The Home Rule Municipality of Aurora, Colorado spreads out over Arapahoe, Adams, and Douglas Counties. Sitting at 5,471’ elevation, Aurora is regarded as the gateway to the Rocky Mountains. The fantastic view and enormous assortment of things to do have enticed nearly 362,000 residents to call the city home. Its agricultural and business history provides a variety of housing that fit every style.
What are the top five things that make it one of the state’s top choices to call home?
Golf courses are a magnet for professional and amateur lovers of the sport from around the state, nation, and world. Even history buffs enjoy setting foot on the same greens that past presidents and legendary golfers have played. There’s a course for every skill level at public and private courses.
Shopping is a pleasure, ranging from exclusive boutiques to typical name-brand stores recognized in a multitude of cities. Isn’t it a worldwide pastime? Cities like London, Paris, San Francisco, and New York certainly think so, and so does Aurora. Encounter the Arapahoe Crossing open shopping mall with an AMC movie theater sharing part of the 460,000-plus acres. Another shopping area, Havana Street, is home to nearly five miles of boutiques, restaurants, stores and more along Havana and 6th. It’s common to see happy buyers take and send pictures of the impressive area and unusual finds.
Parks and Resorts
The Great Sand Dunes National Park, Rocky Mountain National Park, and an assortment of ski resorts are close at hand. 12 Miles Stables is a legendary part of Aurora history. A few thousand acres within Cherry Creek State Park provides 27 miles of riding trails for large and small groups of riders.

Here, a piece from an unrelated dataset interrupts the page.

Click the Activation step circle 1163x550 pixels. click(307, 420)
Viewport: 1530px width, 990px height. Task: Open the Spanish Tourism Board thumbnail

Communities that honor and celebrate their heritage build strong, dedicated citizens. Workshops, tours and family activities take place at the Aurora History Museum throughout the year. Two galleries change exhibits during the year with an emphasis on the area’s past. Architects, engineers and farm buffs make it a point to visit the Delaney Round Barn. Originally a grain silo, it became a two-story cow barn over a century ago and is believed to be the last one in the state. Today it holds an exhibit that tells the story of Aurora’s past dairy farming and agriculture experiences.
A Place for Visitors
The final top reason to live in Aurora is there’s always a place for visitors to stay, including name-brand hotels and unique, independent places. Savory cuisine is freshly prepared in dozens of restaurants. It’s a culinary delight that promises a satisfactory meal for every guest. The city is comprised of friends and neighbors celebrating the bright future successfully based on its past.